(SET TASK)
Copy the records word for word, starting at their first line and ending at the line that contains "coord(466,22)". Leave the pictures out.

Start of SUPPLIED RECORDS

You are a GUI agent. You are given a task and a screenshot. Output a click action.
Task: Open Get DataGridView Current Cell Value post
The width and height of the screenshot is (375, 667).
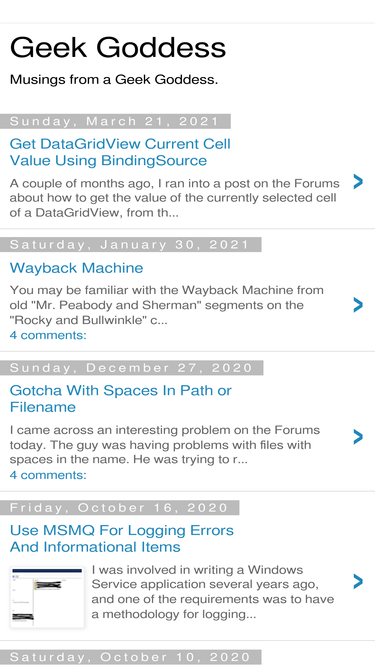120,152
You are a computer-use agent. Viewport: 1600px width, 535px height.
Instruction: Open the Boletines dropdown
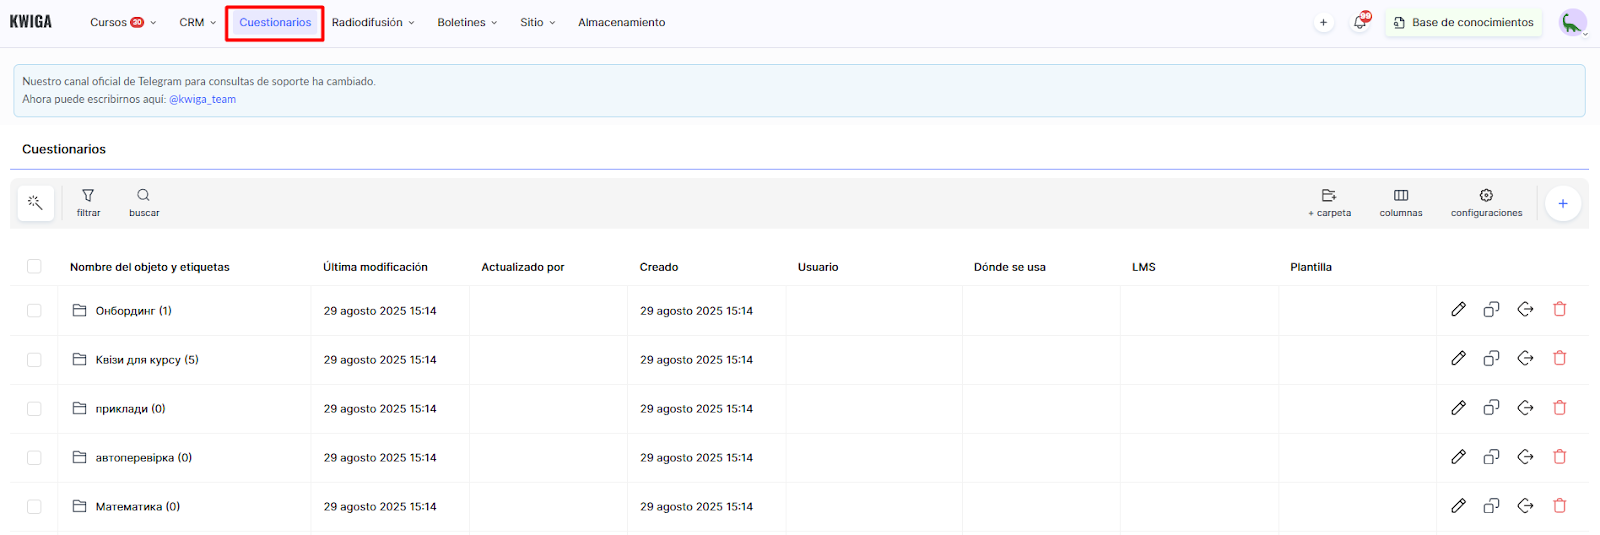coord(466,22)
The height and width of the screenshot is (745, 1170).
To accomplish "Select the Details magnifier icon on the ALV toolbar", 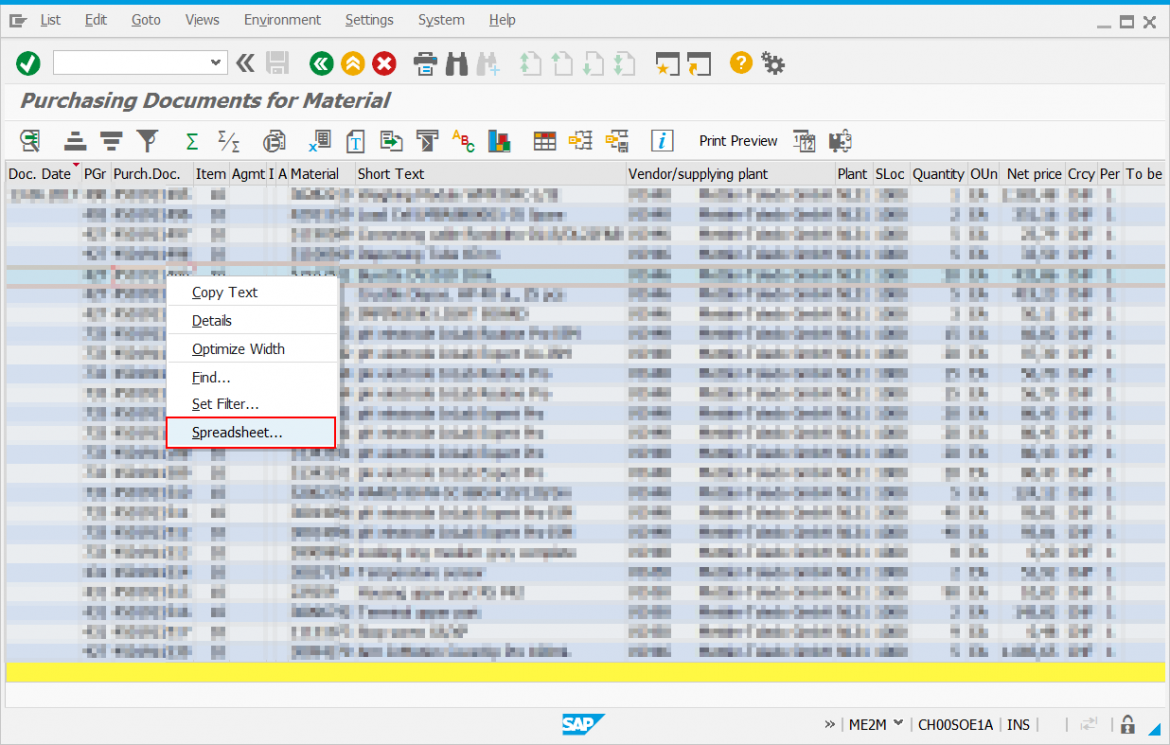I will pyautogui.click(x=30, y=141).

End of SUPPLIED RECORDS

(SOLUTION TO THE PROBLEM)
You are a GUI agent. You are given a task and a screenshot. Output a click action.
Task: Open Get DataGridView Current Cell Value post
The width and height of the screenshot is (375, 667).
120,152
You are a computer-use agent. Viewport: 1600px width, 535px height.
Instruction: Open the Boletines dropdown
coord(466,22)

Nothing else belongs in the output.